Karzai broke off security talks with the Americans and threatened to boycott any peace process altogether, as international pressure grows to end the Islamist insurgency before 100,000 US-led troops leave next year.

“We have temporarily closed the Qatar office due to broken promises,” a Pakistan-based Taliban official, who declined to be named, said by telephone.

“We are not happy with the Americans, the Kabul government and all parties who have not been honest with us,” he said, giving no details.

The setback came as Afghan officials said a Taliban-planted bomb in the western province of Herat killed 17 civilians, and an Afghan soldier shot dead a Slovakian soldier at Kandahar airfield.

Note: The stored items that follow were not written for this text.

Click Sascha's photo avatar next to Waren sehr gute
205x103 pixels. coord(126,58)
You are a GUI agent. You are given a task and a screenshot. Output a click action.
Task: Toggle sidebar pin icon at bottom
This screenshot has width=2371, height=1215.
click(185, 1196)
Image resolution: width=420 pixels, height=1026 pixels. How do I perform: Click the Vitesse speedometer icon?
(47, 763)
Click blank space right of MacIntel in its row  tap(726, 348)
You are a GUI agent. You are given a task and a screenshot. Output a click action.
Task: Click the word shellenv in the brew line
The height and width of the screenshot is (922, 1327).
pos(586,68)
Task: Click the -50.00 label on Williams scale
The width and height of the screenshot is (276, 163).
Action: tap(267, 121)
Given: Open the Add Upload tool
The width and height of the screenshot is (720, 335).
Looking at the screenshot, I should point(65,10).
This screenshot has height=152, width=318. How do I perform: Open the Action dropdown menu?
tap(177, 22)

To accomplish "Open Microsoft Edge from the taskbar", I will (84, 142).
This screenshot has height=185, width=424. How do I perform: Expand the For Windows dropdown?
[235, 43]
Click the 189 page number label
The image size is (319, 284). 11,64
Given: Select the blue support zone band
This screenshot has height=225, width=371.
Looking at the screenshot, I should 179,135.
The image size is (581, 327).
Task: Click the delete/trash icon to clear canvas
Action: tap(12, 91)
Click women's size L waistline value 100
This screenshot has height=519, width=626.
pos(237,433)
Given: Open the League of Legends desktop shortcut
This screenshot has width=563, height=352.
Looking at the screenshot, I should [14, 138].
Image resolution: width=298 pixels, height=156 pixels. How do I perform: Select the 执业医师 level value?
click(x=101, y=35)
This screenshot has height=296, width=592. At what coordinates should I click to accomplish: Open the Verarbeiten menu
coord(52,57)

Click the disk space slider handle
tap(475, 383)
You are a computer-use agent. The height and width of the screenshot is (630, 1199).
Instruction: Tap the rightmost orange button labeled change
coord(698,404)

The mounting obstacles to any future peace negotiations follow the New York Times reporting that the US was seriously considering speeding up the withdrawal of its forces because of frustration with President Karzai.

US President Barack Obama is committed to ending the US military involvement in Afghanistan by the end of 2014, though his administration has been negotiating with Kabul about leaving behind a “residual force”.

The US relationship with Karzai, while never good and often volatile, deteriorated again last month in the dispute over the Taliban’s office in the Gulf state of Qatar.

No decision has been made on the pace of the US pullout or how many US troops to leave behind to fight Al Qaeda militants, but negotiating stances were hardening, the Times quoted officials as saying.